“You’re flattering me now. But go ahead.”
“When I was telling you what happened at the train station, when I was chasing Darryl King down the tracks, you stopped me and you asked me a question. Do you remember what it was?”
He thought about it for a few seconds.
“I asked you,” he said, “why the young man threw away the bracelet and not the knife.”
“Right. Which is exactly the same question I asked Detective Bateman, when he told me the story.”
“What was his answer?”
“His answer was the kid threw away the knife later, after he got home. Or he just wasn’t thinking straight at the moment. Or whatever.

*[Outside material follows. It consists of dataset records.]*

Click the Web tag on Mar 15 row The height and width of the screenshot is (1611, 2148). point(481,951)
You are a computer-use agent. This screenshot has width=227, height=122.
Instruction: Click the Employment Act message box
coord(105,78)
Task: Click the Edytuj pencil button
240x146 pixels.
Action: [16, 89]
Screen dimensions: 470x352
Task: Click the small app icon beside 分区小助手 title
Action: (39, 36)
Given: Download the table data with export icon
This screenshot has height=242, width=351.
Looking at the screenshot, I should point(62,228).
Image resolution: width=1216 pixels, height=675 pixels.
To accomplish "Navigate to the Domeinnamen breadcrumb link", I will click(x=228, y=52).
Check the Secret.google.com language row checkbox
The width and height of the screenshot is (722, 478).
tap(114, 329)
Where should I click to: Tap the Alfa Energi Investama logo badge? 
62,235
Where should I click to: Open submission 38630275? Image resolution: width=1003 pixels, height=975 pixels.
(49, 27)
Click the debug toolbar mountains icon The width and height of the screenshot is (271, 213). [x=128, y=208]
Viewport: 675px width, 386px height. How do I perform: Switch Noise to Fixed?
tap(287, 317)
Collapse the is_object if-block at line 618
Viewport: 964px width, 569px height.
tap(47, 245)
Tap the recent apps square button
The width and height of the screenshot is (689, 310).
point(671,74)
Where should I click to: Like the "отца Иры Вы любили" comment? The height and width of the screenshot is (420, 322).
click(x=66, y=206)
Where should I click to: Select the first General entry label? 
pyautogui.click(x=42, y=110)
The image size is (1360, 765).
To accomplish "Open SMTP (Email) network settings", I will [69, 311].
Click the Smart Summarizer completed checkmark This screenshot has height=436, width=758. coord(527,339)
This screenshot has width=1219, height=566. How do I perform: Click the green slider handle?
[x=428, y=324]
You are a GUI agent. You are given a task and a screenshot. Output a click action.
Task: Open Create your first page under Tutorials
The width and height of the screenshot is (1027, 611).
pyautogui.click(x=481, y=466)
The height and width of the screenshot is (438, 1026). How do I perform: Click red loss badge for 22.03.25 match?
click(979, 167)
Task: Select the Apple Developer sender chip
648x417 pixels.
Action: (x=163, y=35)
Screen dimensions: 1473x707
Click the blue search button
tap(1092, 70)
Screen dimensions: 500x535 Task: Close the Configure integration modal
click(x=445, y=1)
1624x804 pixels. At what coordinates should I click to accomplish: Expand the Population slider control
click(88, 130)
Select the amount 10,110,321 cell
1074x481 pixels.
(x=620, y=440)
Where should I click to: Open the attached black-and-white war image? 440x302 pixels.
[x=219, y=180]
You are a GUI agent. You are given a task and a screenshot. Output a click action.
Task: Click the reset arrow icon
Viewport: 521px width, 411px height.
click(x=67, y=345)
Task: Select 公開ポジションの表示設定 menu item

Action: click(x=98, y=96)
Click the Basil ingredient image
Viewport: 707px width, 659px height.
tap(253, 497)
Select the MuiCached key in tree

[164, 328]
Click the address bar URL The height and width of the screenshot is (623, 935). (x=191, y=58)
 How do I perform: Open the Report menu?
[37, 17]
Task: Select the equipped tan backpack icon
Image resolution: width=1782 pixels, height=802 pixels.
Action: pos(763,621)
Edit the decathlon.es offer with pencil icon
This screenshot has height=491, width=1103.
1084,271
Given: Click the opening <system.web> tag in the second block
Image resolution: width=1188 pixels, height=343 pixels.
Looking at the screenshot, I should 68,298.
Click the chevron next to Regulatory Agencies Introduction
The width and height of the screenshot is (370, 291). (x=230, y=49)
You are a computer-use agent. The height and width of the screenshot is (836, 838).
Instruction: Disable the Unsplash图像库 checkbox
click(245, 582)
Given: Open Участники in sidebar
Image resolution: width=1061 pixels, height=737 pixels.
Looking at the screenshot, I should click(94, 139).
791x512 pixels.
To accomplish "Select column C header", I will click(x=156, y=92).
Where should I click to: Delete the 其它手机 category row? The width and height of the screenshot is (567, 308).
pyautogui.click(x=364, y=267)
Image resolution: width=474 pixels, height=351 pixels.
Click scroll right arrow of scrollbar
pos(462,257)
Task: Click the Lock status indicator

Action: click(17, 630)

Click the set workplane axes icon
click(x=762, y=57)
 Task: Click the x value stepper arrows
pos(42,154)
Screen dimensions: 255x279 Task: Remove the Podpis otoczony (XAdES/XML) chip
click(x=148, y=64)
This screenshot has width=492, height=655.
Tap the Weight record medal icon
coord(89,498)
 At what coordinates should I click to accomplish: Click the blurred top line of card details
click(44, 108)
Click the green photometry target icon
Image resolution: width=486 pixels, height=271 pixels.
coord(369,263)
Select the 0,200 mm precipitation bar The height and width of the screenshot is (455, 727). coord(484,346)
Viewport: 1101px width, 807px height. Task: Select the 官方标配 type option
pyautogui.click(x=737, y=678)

It really doesn’t matter, because the whole question is just one of those things that gets in the way of us seeing the situation clearly.”
He nodded his head slowly. “Okay…”
“So that’s what I realized last night. I was asking that question when I should have been asking something else.”
He raised his eyebrows, waiting for it.
“Why throw away anything?” I said. “What good does it do?”
“It’s incriminating. It’s a natural reaction to throw it away. When you were chasing somebody with drugs, you must have seen—”
“Them throw away bags of crack. Yes, I saw that all the time. We’d go pick it up after the arrest, and inevitably they’d say, ‘Oh, no, Officer, that’s not mine. I don’t know where that came from.’”
“So it’s the same idea here,” he said. “The kid had the bracelet, so while you were chasing him he threw it away.”
“Exactly. Now you’ve got it.”
“Got what? We’re back where we started, aren’t we?”
“No,” I said. “Now we’re somewhere else. Look…”
I noticed that he had his cell phone clipped to his belt, so I reached over and grabbed it from him.
“I just took your cell phone,” I said. “It’s much nicer than mine, after all. It probably even works up here sometimes. So now I’m going to leave before I get caught, right?”
“Yeah?”
“But wait, here comes a cop, so I’m going to throw it away.”
I tossed it onto the table.
“It wasn’t me, Officer. I have no idea how that cell phone got on that table.”
He looked at the phone, then at me.
“Now let’s say I just killed you,” I said. “And I happened to take your cell phone while I was at it. Here comes that cop. What am I going to do? If I’m still carrying around the freaking murder weapon, do you think I’m even thinking about the stupid cell phone at that point?”
“No,” he said, grabbing his phone from the table. “No, you’re not.”
“Darryl King threw away that bracelet because he had just committed the crime of taking it, so when I was chasing him he naturally threw it away. He was disassociating himself from the crime. Which I realize sounds like something you would say. Maybe you’re rubbing off on me.”
“If you look at it as a simple robbery, you mean…”
“Then it all makes sense, yes. He does exactly what you’d expect him to do.”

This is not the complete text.